Entries shown:
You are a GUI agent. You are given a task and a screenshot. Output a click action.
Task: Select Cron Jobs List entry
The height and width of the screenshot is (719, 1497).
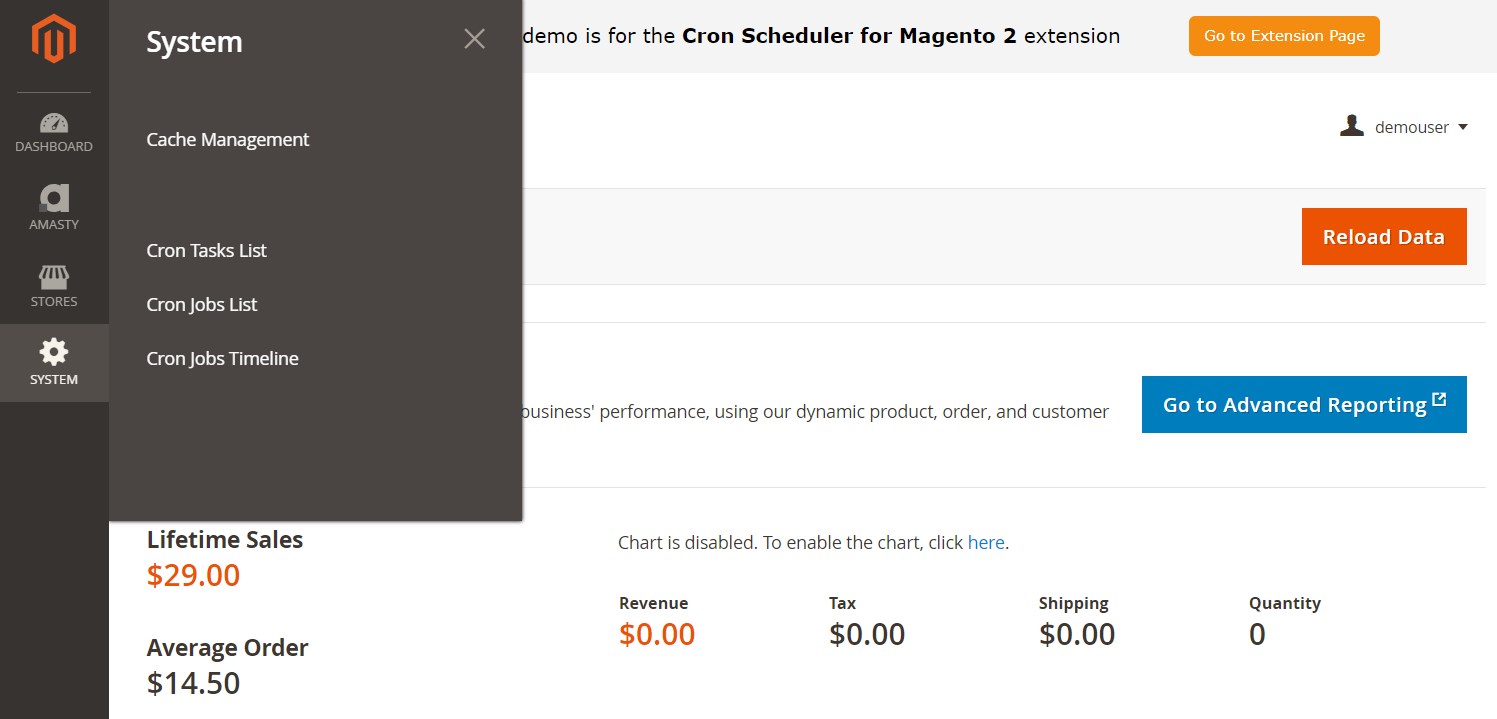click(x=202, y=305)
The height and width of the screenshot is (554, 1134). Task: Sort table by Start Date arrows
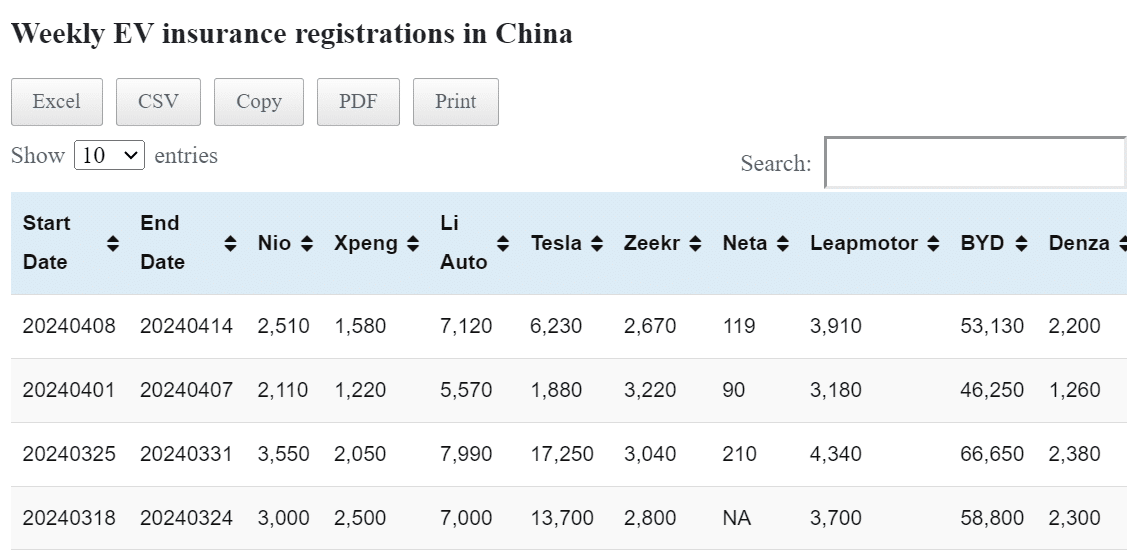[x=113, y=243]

About this exercise: Leave out the pictures, and write out exactly the lines from the one containing "Task: Select Cron Jobs List entry" through the last line of the listing, both included.

Task response:
Task: Select Cron Jobs List entry
The height and width of the screenshot is (719, 1497).
click(x=202, y=305)
The height and width of the screenshot is (554, 1134). Task: Sort table by Start Date arrows
[x=113, y=243]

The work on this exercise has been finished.